#### [本文の一部]
播磨の山々

兵庫県姫路市周辺の山歩きと山道具の紹介をしています。2019年5月、Yahoo!ブログから引っ越してきました。

兵庫県姫路市の小赤壁

最近の週末は風邪で寝込んでいたり、用事があって出かけられなかったり、今日は曇り空で薄暗く、木々に覆われた山道は暗くて爽快感を味わえそうもないため、山歩きに行く気になりません。
というわけで、この週末は山歩きの記事を掲載しようと思っていたのに、ネタが無い状態。
 
週に1回は更新することを目標にしているので、とりあえず姫路市内の観光スポットを紹介する記事でお茶を濁すことにします。
 
この記事で紹介するのは、兵庫県姫路市木場にある小赤壁(しょうせきへき)。
瀬戸内海側では珍しい、長さ1kmほどの海に面した絶壁です。
 
 
▲ドローンで撮影した小赤壁
 
Wikipediaによると小赤壁という名前は、この地を1825年に訪れた頼山陽が「中国の赤壁に似ているから」名付けたものだそうです。

小赤壁公園の様子

断崖絶壁の小赤壁の西端上部には、小赤壁公園があります。
 
 
▲小赤壁公園(ドローンで撮影)
 
駐車場、公衆トイレ、展望台、あずまやがあり、過ごしやすい時期にはカップルが海を眺めていたり、家族連れがピクニックシートを広げてお弁当を食べていたり、時期によってはバーベキューを楽しんでいる人もいたり、運が良ければパラグライダーで空中散歩を楽しんでいる人を見られることもあります。
また、ラジコングライダーを飛ばしている人には高確率で出会えます。
 
上の画像で公園の左端に写っている神社は、木庭(きにわ)神社。

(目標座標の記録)
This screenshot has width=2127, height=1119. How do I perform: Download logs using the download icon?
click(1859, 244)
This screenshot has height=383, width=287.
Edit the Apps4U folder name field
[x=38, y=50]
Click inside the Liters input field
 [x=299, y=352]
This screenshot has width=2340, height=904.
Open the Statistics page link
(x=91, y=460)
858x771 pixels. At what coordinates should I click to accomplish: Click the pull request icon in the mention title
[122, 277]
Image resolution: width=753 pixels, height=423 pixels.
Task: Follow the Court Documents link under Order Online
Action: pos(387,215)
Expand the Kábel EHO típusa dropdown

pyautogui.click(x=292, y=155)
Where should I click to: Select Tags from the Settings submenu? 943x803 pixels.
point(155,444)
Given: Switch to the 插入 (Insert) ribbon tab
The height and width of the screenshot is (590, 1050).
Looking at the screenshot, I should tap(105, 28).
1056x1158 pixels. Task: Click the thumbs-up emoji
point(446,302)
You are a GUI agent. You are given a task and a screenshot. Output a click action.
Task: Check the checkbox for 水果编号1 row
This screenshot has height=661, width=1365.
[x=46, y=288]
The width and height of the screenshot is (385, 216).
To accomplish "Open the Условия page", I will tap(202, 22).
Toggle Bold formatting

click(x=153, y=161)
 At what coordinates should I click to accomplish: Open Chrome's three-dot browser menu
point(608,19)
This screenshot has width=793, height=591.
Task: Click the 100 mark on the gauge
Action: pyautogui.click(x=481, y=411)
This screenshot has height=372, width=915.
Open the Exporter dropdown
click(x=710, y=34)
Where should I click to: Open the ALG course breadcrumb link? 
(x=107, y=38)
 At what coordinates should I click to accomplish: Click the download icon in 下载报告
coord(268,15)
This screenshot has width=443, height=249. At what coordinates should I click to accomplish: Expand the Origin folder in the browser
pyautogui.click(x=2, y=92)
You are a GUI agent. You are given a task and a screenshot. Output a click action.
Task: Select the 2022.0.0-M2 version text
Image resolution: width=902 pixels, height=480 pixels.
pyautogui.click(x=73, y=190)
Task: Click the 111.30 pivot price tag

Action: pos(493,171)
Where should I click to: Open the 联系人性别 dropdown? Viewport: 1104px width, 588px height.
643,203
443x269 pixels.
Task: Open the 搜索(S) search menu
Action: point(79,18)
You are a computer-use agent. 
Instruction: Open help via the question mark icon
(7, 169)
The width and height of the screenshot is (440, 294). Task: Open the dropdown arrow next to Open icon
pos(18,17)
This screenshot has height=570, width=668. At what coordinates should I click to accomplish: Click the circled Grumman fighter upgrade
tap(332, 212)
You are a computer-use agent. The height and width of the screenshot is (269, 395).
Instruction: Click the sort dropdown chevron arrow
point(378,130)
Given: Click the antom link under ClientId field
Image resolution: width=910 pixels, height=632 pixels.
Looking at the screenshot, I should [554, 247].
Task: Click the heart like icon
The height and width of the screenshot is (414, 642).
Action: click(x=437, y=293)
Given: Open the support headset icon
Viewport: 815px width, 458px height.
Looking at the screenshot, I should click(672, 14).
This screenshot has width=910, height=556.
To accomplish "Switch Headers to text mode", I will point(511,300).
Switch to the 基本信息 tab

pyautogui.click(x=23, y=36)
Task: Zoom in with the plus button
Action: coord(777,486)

#### [作業の指示]
小赤壁の記事のうち、「兵庫県姫路市周辺の山歩きと山」から「瀬戸内海側では珍しい、長さ1kmほどの海に面した絶壁です。」までを一字も変えずに出力してください。

#### [回答]
兵庫県姫路市周辺の山歩きと山道具の紹介をしています。2019年5月、Yahoo!ブログから引っ越してきました。

兵庫県姫路市の小赤壁

最近の週末は風邪で寝込んでいたり、用事があって出かけられなかったり、今日は曇り空で薄暗く、木々に覆われた山道は暗くて爽快感を味わえそうもないため、山歩きに行く気になりません。
というわけで、この週末は山歩きの記事を掲載しようと思っていたのに、ネタが無い状態。
 
週に1回は更新することを目標にしているので、とりあえず姫路市内の観光スポットを紹介する記事でお茶を濁すことにします。
 
この記事で紹介するのは、兵庫県姫路市木場にある小赤壁(しょうせきへき)。
瀬戸内海側では珍しい、長さ1kmほどの海に面した絶壁です。